When I started attending those AA cult meetings several members told me that since I had stopped drinking I wouldn’t need those medications anymore. Like the majority of bipolars, I hate the daily ritual of swallowing pills. I momentarily forgot that AA doesn’t have much use for mental health professionals – it’s a control thing. Hell, they don’t even like members to read material that isn’t authorized by them!

Admittedly I was a bit fragile at the time but I was beyond stupid to listen to them. But I did. I went into a full blown manic episode that lasted for seemingly months and was the most intense I’ve ever had. I destroyed friendships that I had thrived on since high-school. Became hyper-intense and drove everyone nuts with constant emails and phone calls. Became angry and irritated at insignificant nothings. Thought I was the Queen of the Mountain. Started all kinds of projects that are to this day scattered around the apartment, none of them finished.


A few of the signs and symptoms of a manic phase are:

Poor judgment: Could write a book on this alone. I think impulsivity falls under this heading, something my mother was always lecturing me about and something I’ve never learned to suppress. I’ve always tended to make snap decisions without thinking them through and not always, but all too often, with dire consequences.

Rapid speech: Sometimes I refer to it as the blurts, but what it means is that words come gushing out of my mouth so hard and fast I can’t control the content or just simply shut the heck up. Sometimes the words can be cutting and harsh; sometimes they’re just inanities.

Racing thoughts and ideas: Think of a slide show set on fast-forward with each slide representing a different thought, a different idea, a different but entire scene played out in your mind. Click, click, click. No pauses. No longer than several seconds each. Forget trying to sleep with this rapid fire slide show going on. Night after night.

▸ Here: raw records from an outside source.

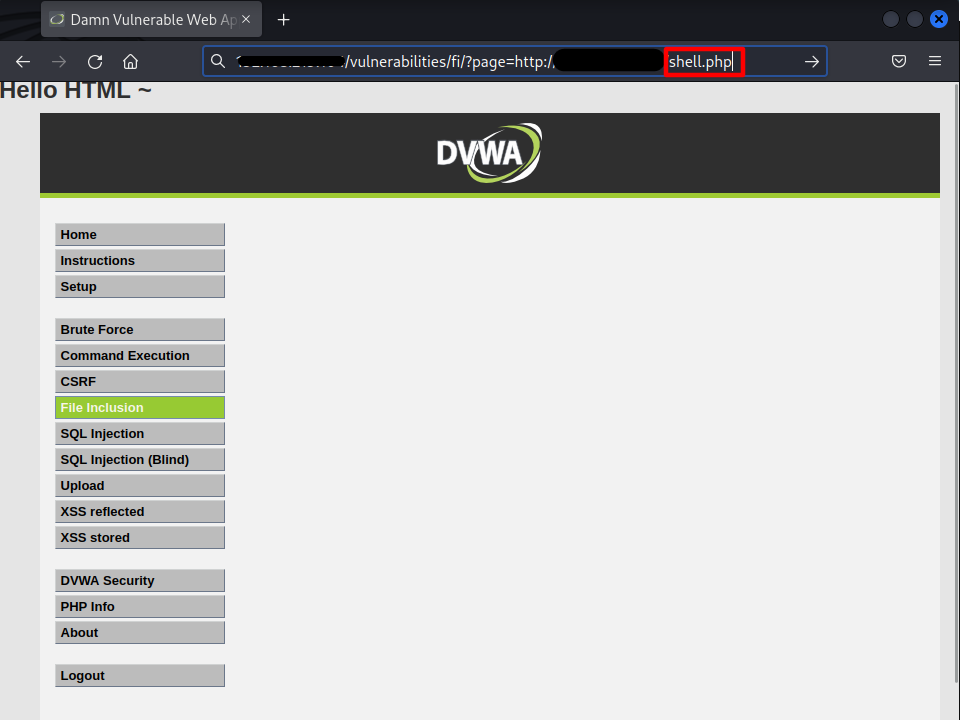Open the Instructions page
Screen dimensions: 960x720
click(x=139, y=261)
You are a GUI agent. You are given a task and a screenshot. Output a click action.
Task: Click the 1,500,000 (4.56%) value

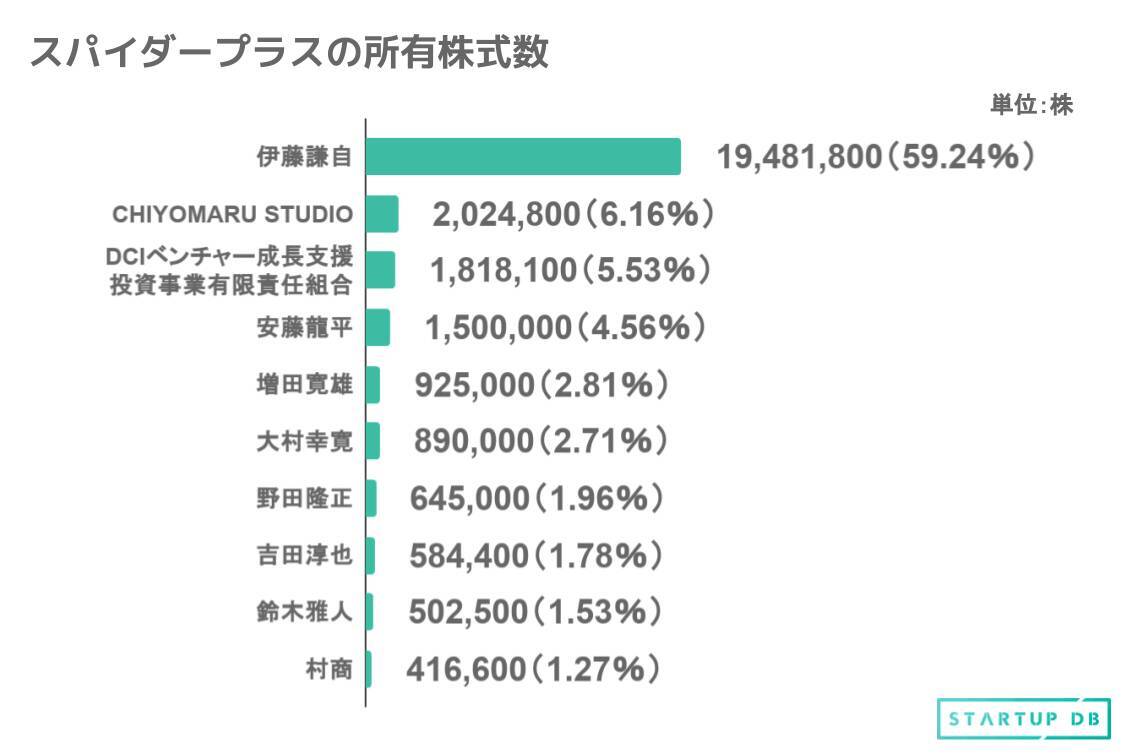coord(566,327)
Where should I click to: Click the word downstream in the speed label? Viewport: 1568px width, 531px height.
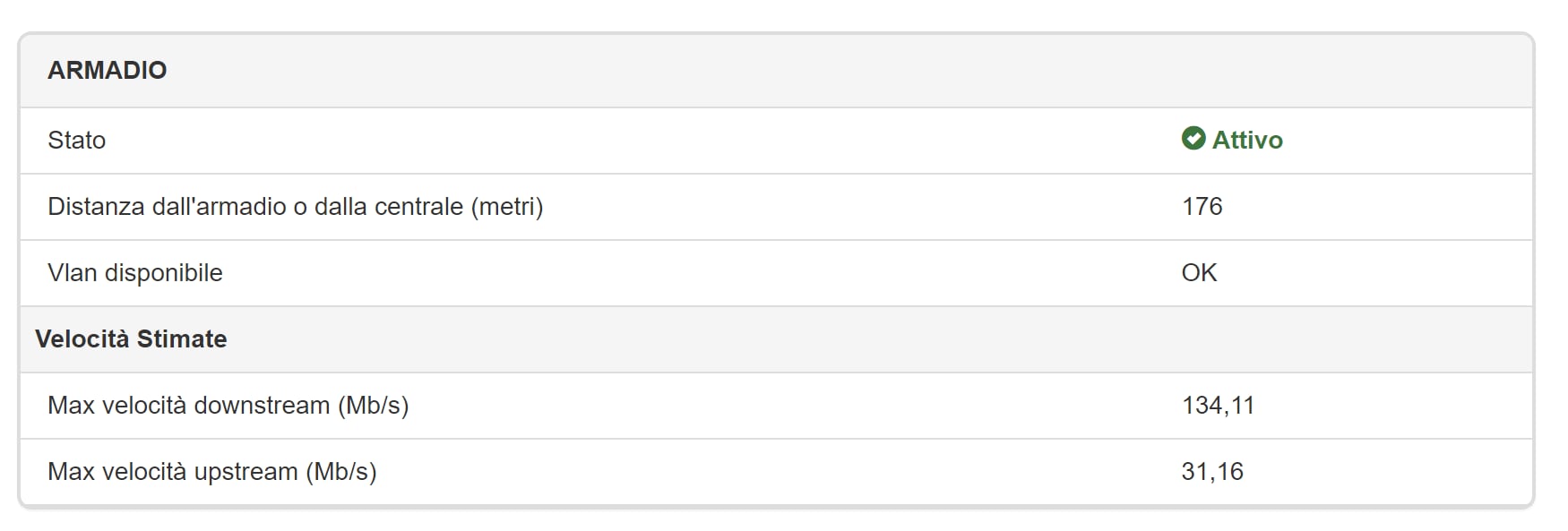262,405
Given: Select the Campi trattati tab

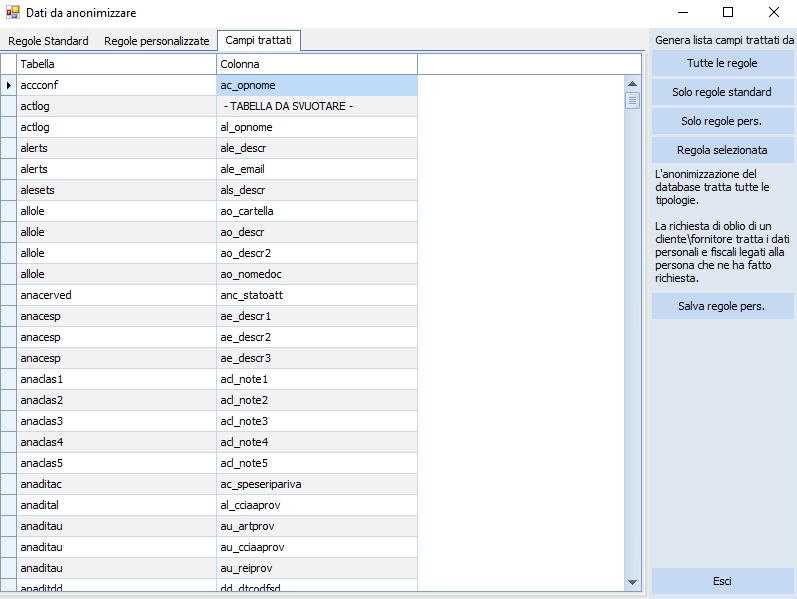Looking at the screenshot, I should (x=259, y=41).
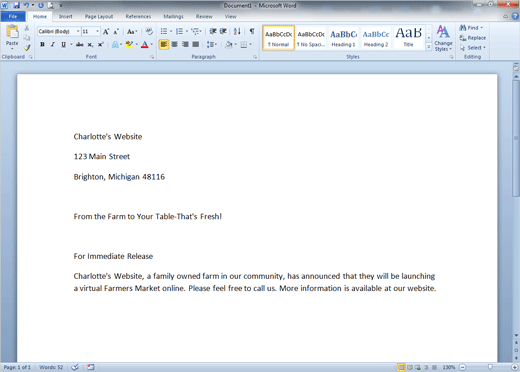Click the vertical scrollbar thumb

(516, 138)
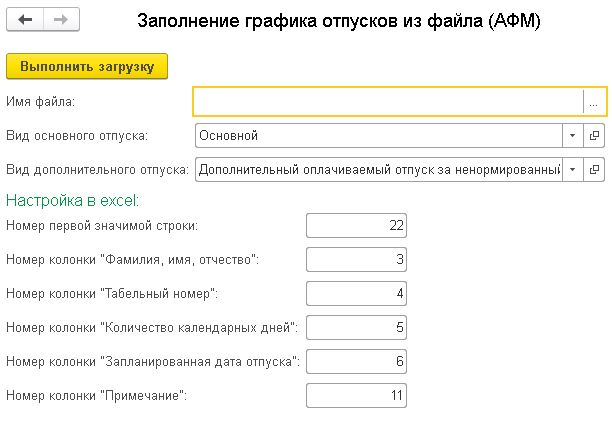The height and width of the screenshot is (421, 612).
Task: Edit the Запланированная дата отпуска column number
Action: pos(357,362)
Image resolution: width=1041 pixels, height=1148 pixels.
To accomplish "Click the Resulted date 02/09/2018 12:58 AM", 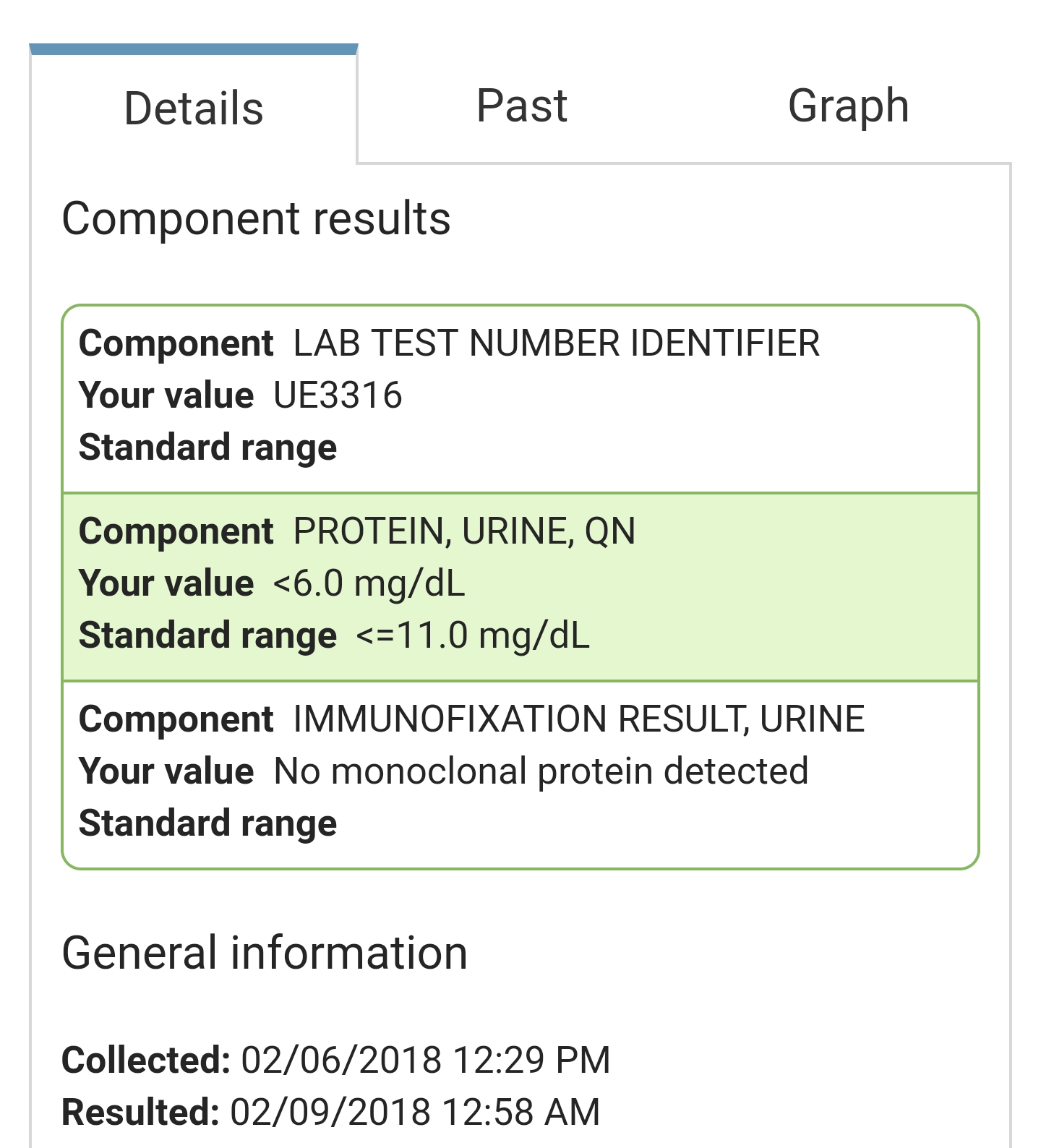I will tap(415, 1112).
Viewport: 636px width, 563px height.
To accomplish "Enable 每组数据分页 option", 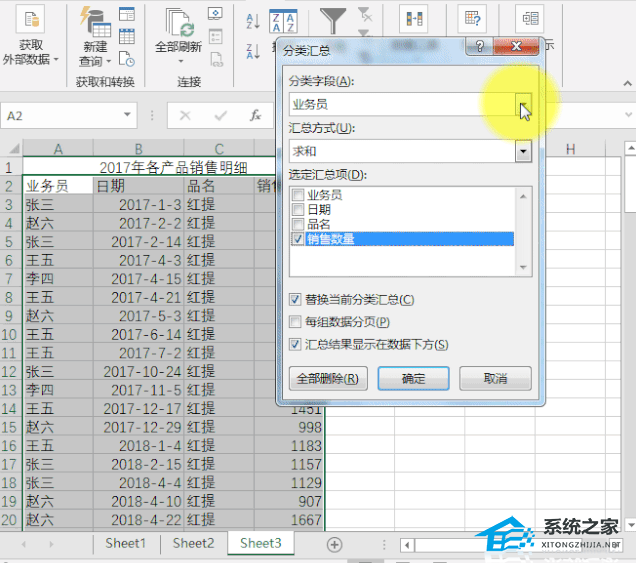I will click(295, 322).
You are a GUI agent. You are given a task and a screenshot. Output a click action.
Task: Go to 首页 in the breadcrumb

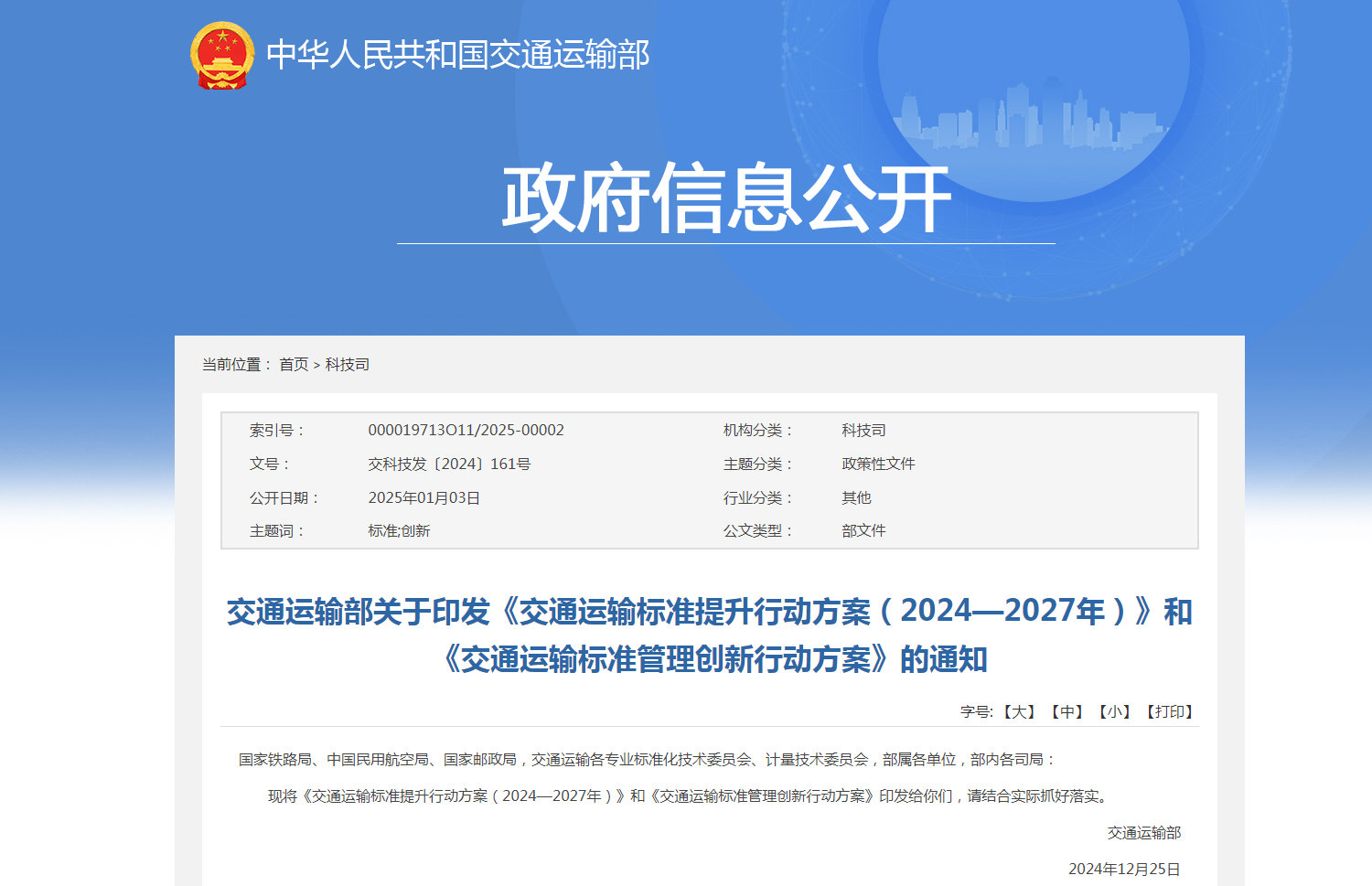(294, 365)
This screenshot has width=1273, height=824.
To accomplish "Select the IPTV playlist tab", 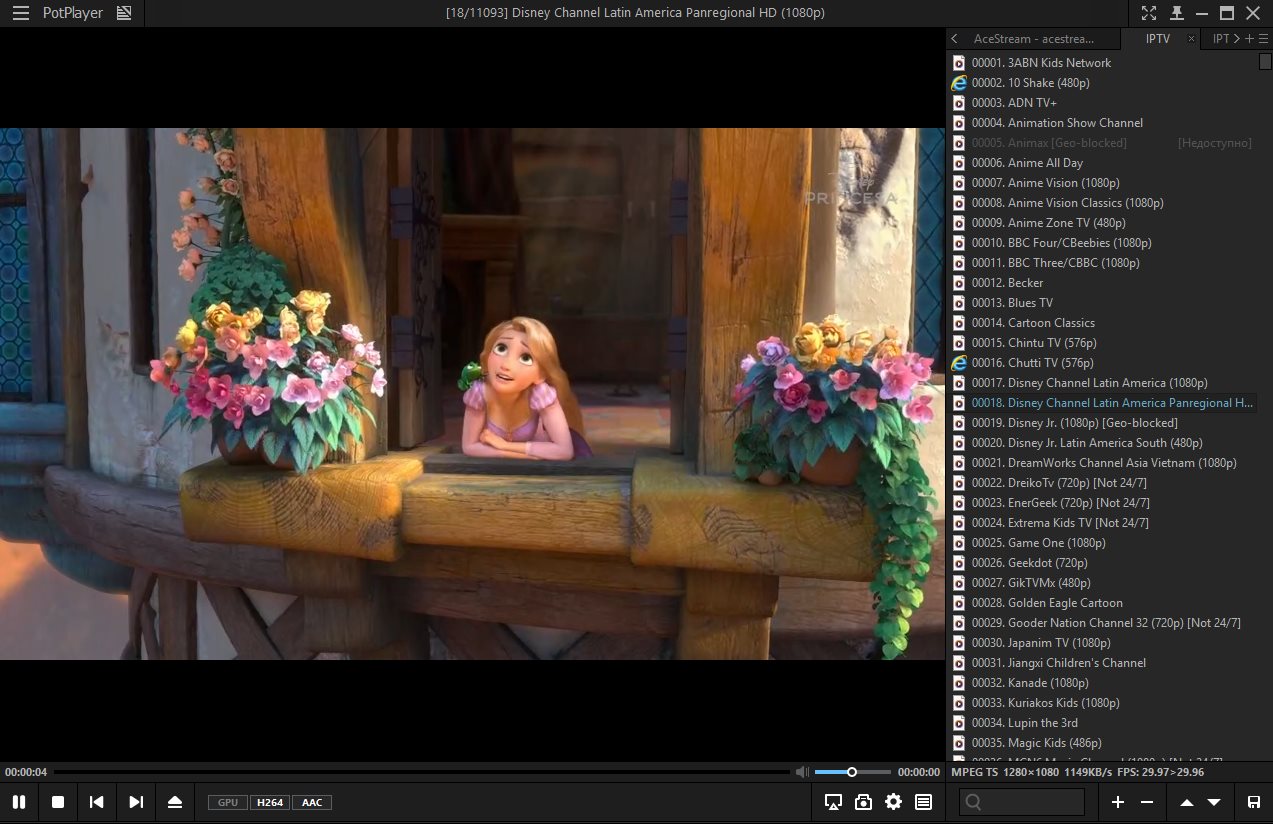I will [1158, 39].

Agitation, irritation and rage: This is more than just feeling out of sorts. This is uncontrollable restlessness and an inability to stay still. It can be out-of-control rage. It is snarkiness, bitchiness, and eye-squinting acid-tongued jibes that could make Attila the Hun sink to his knees in gut-wrenching sobs. It is out-of-the-norm impatience with drivers, traffic jams, lines and Tea Partiers.

Spending sprees or unwise financial choices: Already mathematically challenged, this one aspect has caused life-long trauma. To make matters worse, my husband – despite other issues and being a conservative – never said “NO.” He was actually too generous, so I became used to being able to fly anywhere I wanted whenever I wanted, rent motor homes, buy horses, eat in five-star restaurants, buy a different house as soon as I remodeled the one we were in or grew tired of it, and in general buy anything I wanted without much regard to cost. And I would be remiss if I complained about the divorce settlement. My bipolar and inability to add and subtract, my alcoholism and his generosity was a lethal combination.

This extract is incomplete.